Task statement: Reproduce the passage of the cease-and-desist order that runs from "The Family Bank and Trust, Allenstown, New" up to and including "by the FDIC.".

Quoted passage:
* START *
THE FAMILY BANK AND TRUST
ALLENSTOWN, NEW HAMPSHIRE
(Insured State Nonmember Bank)
ORDER TO CEASE AND DESIST

   The Family Bank and Trust, Allenstown, New Hampshire ("Bank"), having been advised of its right to a Notice of Charges and of Hearing detailing the unsafe or unsound banking practices and violations of law and regulations alleged to have been committed by the Bank and of its right to a hearing on such alleged charges under section 8(b) (1) of the Federal Deposit Insurance Act, 12 U.S.C. § 1818(b) (1), and having waived those rights, entered into a STIPULATION AND CONSENT TO THE ISSUANCE OF AN ORDER TO CEASE AND DESIST ("CONSENT AGREEMENT") with counsel for the Federal Deposit Insurance Corporation ("FDIC") dated January 18, 1991, whereby solely for the purpose of this proceeding and without admitting or denying any unsafe or unsound banking practices or violations of law and regulations, the Bank consented to the issuance of an ORDER TO CEASE AND DESIST ("ORDER") by the FDIC.
* END *
Entries supplied:
* START *
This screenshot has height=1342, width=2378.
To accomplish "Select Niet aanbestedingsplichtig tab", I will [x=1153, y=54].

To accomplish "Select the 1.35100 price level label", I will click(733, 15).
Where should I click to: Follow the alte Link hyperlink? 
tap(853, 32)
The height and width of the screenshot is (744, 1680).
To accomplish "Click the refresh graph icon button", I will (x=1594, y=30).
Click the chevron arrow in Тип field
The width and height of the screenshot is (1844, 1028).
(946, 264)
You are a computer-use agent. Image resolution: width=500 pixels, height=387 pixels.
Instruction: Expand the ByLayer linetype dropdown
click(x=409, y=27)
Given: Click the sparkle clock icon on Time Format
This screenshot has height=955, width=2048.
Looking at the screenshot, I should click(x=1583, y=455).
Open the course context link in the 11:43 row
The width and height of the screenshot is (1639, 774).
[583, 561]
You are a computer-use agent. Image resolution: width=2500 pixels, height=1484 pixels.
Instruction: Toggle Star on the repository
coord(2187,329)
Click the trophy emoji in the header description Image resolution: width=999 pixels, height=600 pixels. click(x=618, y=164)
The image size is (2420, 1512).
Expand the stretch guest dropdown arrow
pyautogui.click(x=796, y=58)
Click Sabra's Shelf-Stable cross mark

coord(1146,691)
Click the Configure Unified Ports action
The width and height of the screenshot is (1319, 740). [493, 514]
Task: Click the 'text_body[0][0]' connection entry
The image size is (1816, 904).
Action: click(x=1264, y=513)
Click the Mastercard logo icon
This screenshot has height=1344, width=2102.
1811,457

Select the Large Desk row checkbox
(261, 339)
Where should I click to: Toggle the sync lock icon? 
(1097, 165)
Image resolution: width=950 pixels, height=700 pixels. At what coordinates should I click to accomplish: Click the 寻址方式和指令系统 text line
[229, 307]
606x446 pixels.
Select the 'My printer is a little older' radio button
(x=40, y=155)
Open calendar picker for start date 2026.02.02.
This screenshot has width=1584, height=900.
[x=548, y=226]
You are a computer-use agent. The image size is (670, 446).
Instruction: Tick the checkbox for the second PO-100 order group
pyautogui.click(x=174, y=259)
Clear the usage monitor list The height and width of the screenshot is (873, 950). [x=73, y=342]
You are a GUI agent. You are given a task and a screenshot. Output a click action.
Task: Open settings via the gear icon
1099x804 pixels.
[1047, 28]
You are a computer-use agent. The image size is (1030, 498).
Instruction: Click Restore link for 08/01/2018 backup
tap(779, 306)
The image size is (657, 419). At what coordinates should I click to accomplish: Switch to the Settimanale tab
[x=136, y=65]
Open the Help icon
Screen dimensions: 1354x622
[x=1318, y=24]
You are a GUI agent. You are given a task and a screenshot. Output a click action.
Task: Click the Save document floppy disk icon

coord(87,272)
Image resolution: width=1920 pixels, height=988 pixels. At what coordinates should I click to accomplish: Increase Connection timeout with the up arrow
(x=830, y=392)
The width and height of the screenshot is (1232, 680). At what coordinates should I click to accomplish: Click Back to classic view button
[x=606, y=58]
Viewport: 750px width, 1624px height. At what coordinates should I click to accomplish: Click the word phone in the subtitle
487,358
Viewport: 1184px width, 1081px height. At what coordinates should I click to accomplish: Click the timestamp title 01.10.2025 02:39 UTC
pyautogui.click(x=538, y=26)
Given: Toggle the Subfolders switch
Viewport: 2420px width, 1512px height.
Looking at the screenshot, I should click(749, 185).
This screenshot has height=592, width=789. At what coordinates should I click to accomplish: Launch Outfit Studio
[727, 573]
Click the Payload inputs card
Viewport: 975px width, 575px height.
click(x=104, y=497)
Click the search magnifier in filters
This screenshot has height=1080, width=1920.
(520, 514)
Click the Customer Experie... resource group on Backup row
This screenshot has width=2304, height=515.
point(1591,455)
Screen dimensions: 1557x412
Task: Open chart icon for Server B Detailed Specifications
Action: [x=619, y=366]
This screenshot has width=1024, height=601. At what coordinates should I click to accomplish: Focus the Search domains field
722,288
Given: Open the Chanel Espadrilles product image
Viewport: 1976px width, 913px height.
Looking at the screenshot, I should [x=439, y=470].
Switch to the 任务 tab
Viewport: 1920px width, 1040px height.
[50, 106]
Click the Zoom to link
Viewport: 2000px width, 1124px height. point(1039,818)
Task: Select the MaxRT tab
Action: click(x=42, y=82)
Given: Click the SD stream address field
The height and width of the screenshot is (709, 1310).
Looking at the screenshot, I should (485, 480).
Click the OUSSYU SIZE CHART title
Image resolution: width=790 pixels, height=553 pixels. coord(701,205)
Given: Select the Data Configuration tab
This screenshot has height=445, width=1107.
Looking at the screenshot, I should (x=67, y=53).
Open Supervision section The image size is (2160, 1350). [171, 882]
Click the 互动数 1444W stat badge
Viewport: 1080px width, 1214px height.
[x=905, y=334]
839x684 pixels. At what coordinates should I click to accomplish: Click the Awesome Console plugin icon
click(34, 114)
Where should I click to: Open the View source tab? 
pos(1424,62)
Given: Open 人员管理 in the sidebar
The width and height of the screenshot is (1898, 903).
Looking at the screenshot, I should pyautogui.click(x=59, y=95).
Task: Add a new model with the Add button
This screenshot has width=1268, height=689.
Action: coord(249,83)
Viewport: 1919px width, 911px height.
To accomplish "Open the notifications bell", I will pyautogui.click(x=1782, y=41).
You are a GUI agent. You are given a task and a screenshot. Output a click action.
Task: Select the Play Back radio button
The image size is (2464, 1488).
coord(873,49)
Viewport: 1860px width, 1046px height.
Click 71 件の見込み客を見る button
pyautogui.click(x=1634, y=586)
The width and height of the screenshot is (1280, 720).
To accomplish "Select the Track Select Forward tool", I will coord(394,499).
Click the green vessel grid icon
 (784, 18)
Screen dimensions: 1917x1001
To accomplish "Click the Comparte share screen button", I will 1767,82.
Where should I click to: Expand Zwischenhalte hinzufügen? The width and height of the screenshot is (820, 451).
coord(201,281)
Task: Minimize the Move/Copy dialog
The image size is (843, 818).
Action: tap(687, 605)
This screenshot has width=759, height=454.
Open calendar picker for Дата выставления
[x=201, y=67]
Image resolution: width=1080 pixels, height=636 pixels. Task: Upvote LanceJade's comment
* END *
Response below:
The Family Bank and Trust, Allenstown, New Hampshire ("Bank"), having been advised of its right to a Notice of Charges and of Hearing detailing the unsafe or unsound banking practices and violations of law and regulations alleged to have been committed by the Bank and of its right to a hearing on such alleged charges under section 8(b) (1) of the Federal Deposit Insurance Act, 12 U.S.C. § 1818(b) (1), and having waived those rights, entered into a STIPULATION AND CONSENT TO THE ISSUANCE OF AN ORDER TO CEASE AND DESIST ("CONSENT AGREEMENT") with counsel for the Federal Deposit Insurance Corporation ("FDIC") dated January 18, 1991, whereby solely for the purpose of this proceeding and without admitting or denying any unsafe or unsound banking practices or violations of law and regulations, the Bank consented to the issuance of an ORDER TO CEASE AND DESIST ("ORDER") by the FDIC.